To our knowledge, there are no studies that have examined specific design feature preferences of e-mental health programs across age; however, the general use of mobile phones and apps is consistent with our findings: younger individuals are more likely to own a mobile phone [56] and to download and use health-related apps [57] than older individuals. Accordingly, tailoring eHealth interventions to participants’ age may improve the efficacy of eHealth interventions.

Limitations

First, the findings from this study are limited by the survey data’s reliance on self-reporting. As such, reporting and recall biases are possible and causal inferences cannot be drawn. Second, the surveys in men and in women were not conducted during the same time. The impact of timing of the survey on the results is not clear. Third, both surveys were conducted in Canada; thus, precautions need to be taken when extrapolating the results to other regions. Fourth, the response rate for women was relatively low, as compared with men. Among 1255 eligible women, 755 (60.1%) were excluded from the study because of prolonged absence, incomplete questionnaires, scheduled callbacks not within data collection period, and refusal after eligibility was verified. This may have reflected systematic bias, wherein females with negative attitudes toward psychological treatment or e-mental health have declined to respond to the survey. Furthermore, income level was used to calculate the risk of depression in women; thus, women with a lower income level may be overrepresented in this sample. Fifth, women showed greater acceptability toward the use of e-mental health programs, which could influence design feature preference. Likewise, previous treatment experience was not examined in this study and may have an effect on e-mental health acceptability [58] as well as design feature preference. Sixth, design feature preference was measured by the use of a single item. The use of more items may have generated a score that is more reliable. Finally, although studies have found that treatment acceptability is important to consider as it may improve both treatment adherence [59] and overall outcome [60], and although intention is believed to be the best proximal predictor of actual behavior, it may not translate directly to the actual use of internet technology use [61].

__________

What you are asked to do: Write the next part of the passage on e-mental health design preferences, picking up after its final sentence. The records that come next are independent material, unrelated to the passage on e-mental health design preferences.

Record set:
__________

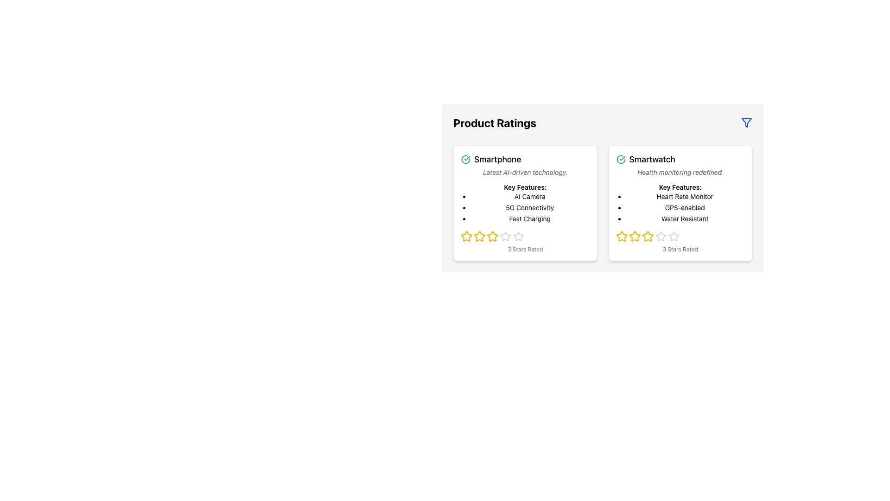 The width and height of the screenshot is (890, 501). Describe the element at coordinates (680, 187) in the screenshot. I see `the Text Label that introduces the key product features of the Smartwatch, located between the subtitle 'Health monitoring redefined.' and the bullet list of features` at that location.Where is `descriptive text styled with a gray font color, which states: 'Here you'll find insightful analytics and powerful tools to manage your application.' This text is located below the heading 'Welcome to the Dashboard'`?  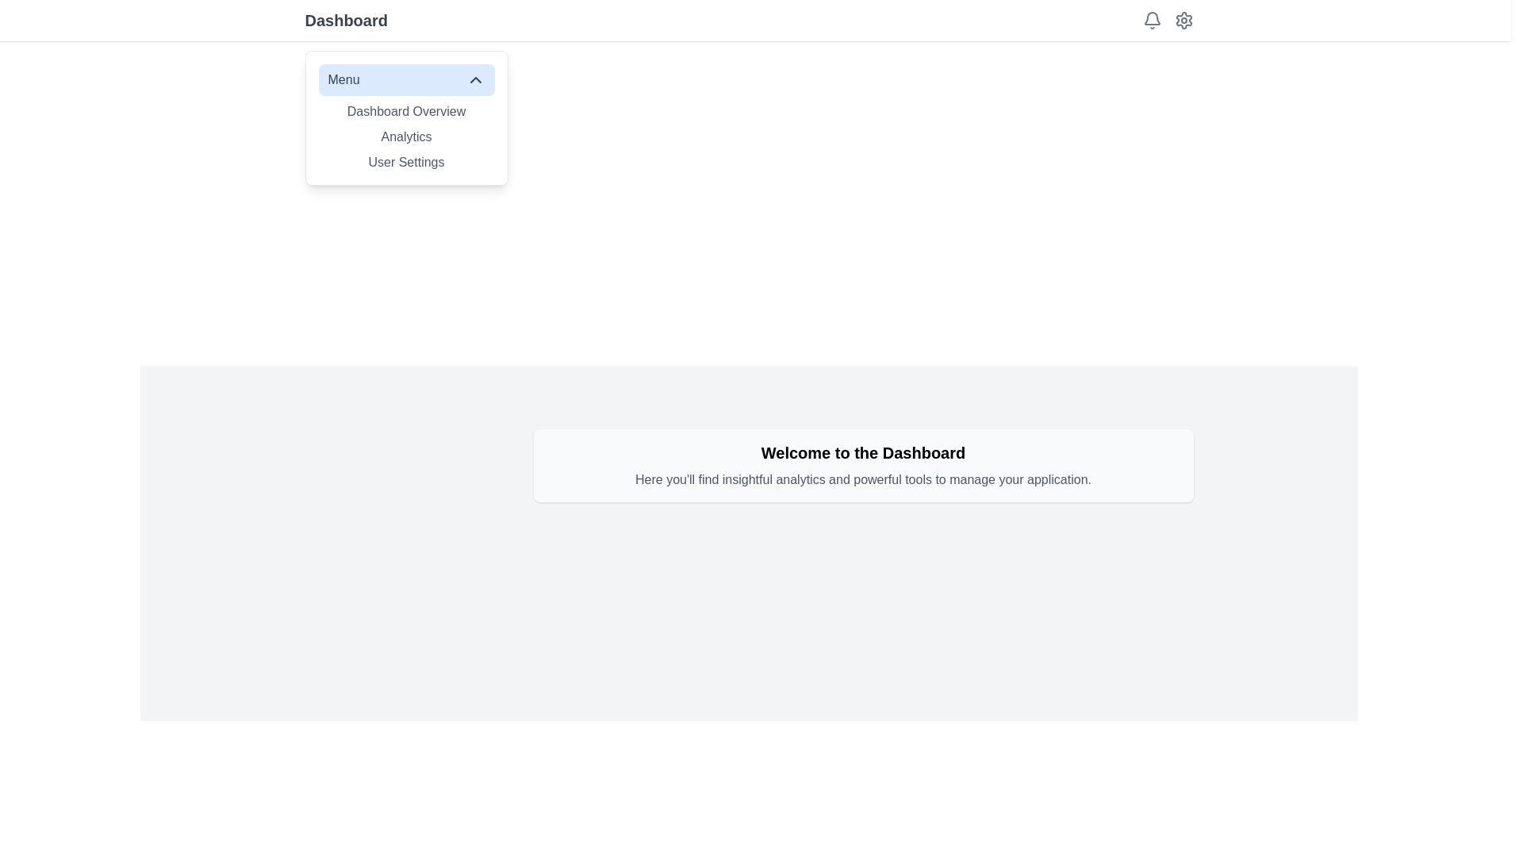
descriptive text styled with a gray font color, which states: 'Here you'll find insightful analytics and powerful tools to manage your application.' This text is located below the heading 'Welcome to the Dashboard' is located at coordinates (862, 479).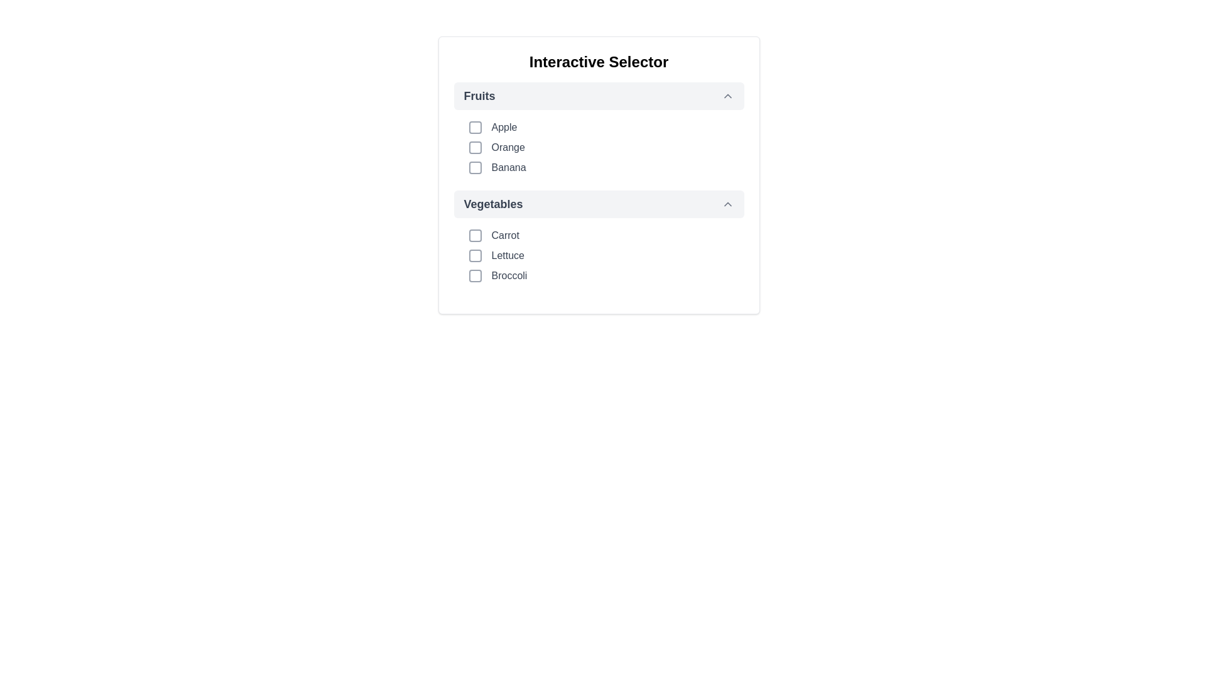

__________

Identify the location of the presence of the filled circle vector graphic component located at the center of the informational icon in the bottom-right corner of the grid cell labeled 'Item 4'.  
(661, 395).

__________

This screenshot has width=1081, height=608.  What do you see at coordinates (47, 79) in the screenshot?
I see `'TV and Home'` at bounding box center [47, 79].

__________

Your response:
Conclusions

E-mental health programs can play an important role in the prevention of workplace depression. To enhance the program’s acceptance, adherence, and effectiveness, researchers and program developers should account for patients’ preferences and needs in the design process, including any sex- or age-based differences. This research found that both men and women highly endorsed an intervention containing quality information about stress reduction, work-related stress, and sleep hygiene. However, sex differences emerged. Most notably, women preferred interactive programs that incorporated exercises to reduce stress and Web-based guidance, whereas men preferred receiving information in a video game format. Tailored programs, such as those that involve interactive exercises and guidance or are presented in a video game format, could be beneficial in enhancing e-mental health use in women and men, respectively. Future studies should evaluate the effectiveness of e-mental health programs from sex and age perspectives and identify innovative ways for enhancing the use of e-mental health programs in working men and women at high risk of developing depression.

Acknowledgments

The authors thank E Jones, R Huntley, J Thomas, M Uppal, S McKinney, and NG Tafreshi for their assistance in data collection. This work was supported by the Department of Psychiatry, Faculty of Medicine, University of Calgary, Mathison Centre for Mental Health Research and Education, Hotchkiss Brain Institute, University of Calgary, and HBI-Pfizer Research Award.

Abbreviations

BIP

Bureau d’intervieweurs professionels

CBT

cognitive behavioral therapy

eHealth

electronic health

e-mental health

electronic mental health

MDE

major depressive episode

Footnotes

Conflicts of Interest: None declared.